> Page text:
= Beginning of Section =
Critical Care patients with less than 15 ng vitamin D were 85 percent more likely to die – Sept 2011

Low serum 25-hydroxyvitamin D at critical care initiation is associated with increased mortality.

Crit Care Med. 2011 Sep 15.
Braun AB, Gibbons FK, Litonjua AA, Giovannucci E, Christopher KB.
From the Renal Division (ABB, KBC), Pulmonary and Critical Care Division (AAL), and The Nathan E. Hellman Memorial Laboratory (KBC), Brigham and Women's Hospital; Pulmonary Division (FKG), Massachusetts General Hospital; and the Departments of Nutrition and Epidemiology (EG), Harvard School of Public Health, Boston, MA.

OBJECTIVE: We hypothesized that deficiency in 25-hydroxyvitamin D at critical care initiation would be associated with all-cause mortalities.
DESIGN: Two-center observational study.
SETTING: Two teaching hospitals in Boston, MA.
PATIENTS: The study included 1,325 patients, age ?18 yrs, in whom 25-hydroxyvitamin D was measured 7 days before or after critical care initiation between 1998 and 2009.
MEASUREMENTS: 25-hydroxyvitamin D was categorized as

  • deficiency in 25-hydroxyvitamin D (?15 ng/mL),
  • insufficiency (16-29 ng/mL), and
  • sufficiency (?30 ng/mL).
= End of Section =
> Description of the task:
Quote the vitamin D study abstract word for word, between "DESIGN: Two-center observational" and "1998 and 2009.", inclusive.

> Collected material:
= Beginning of Section =
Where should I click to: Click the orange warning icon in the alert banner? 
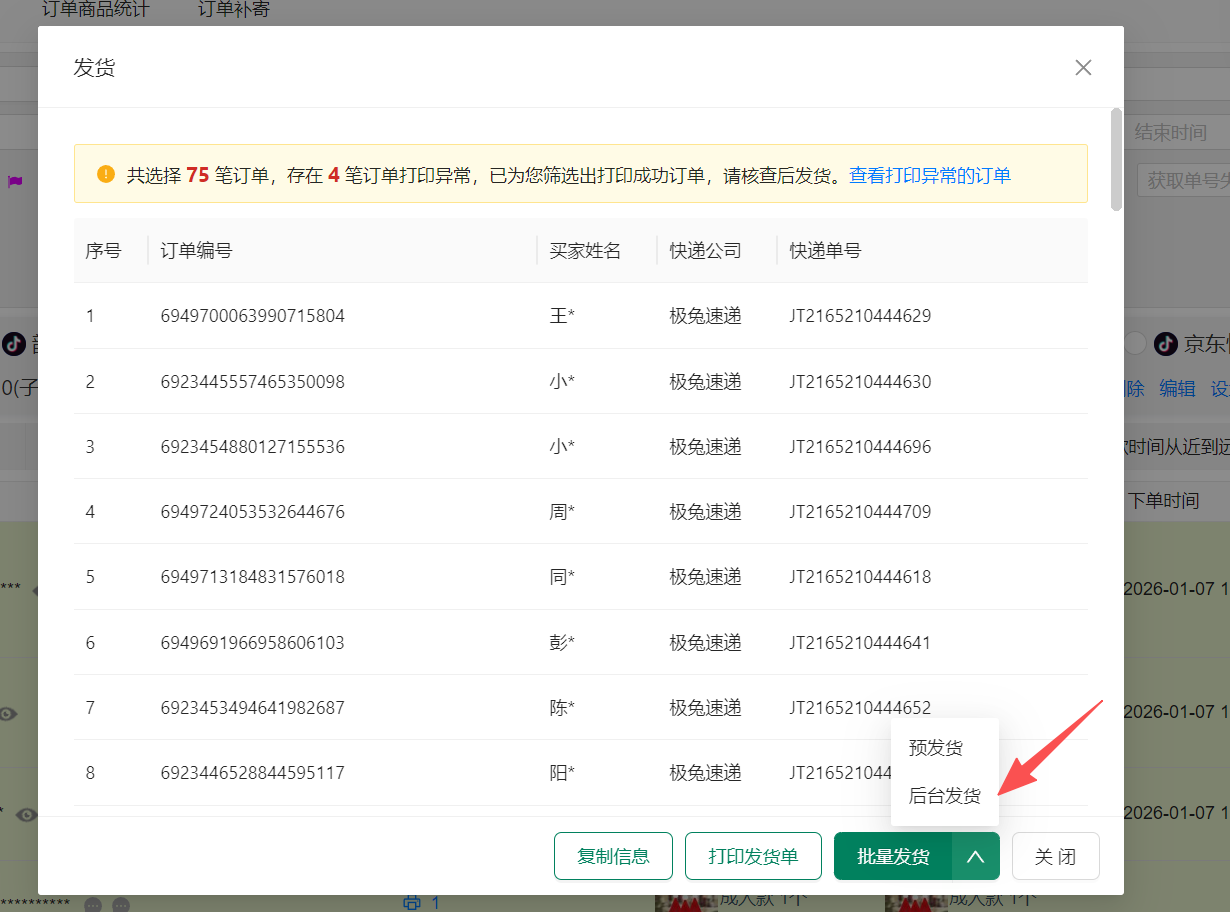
= End of Section =
> Response area:
DESIGN: Two-center observational study.
SETTING: Two teaching hospitals in Boston, MA.
PATIENTS: The study included 1,325 patients, age ?18 yrs, in whom 25-hydroxyvitamin D was measured 7 days before or after critical care initiation between 1998 and 2009.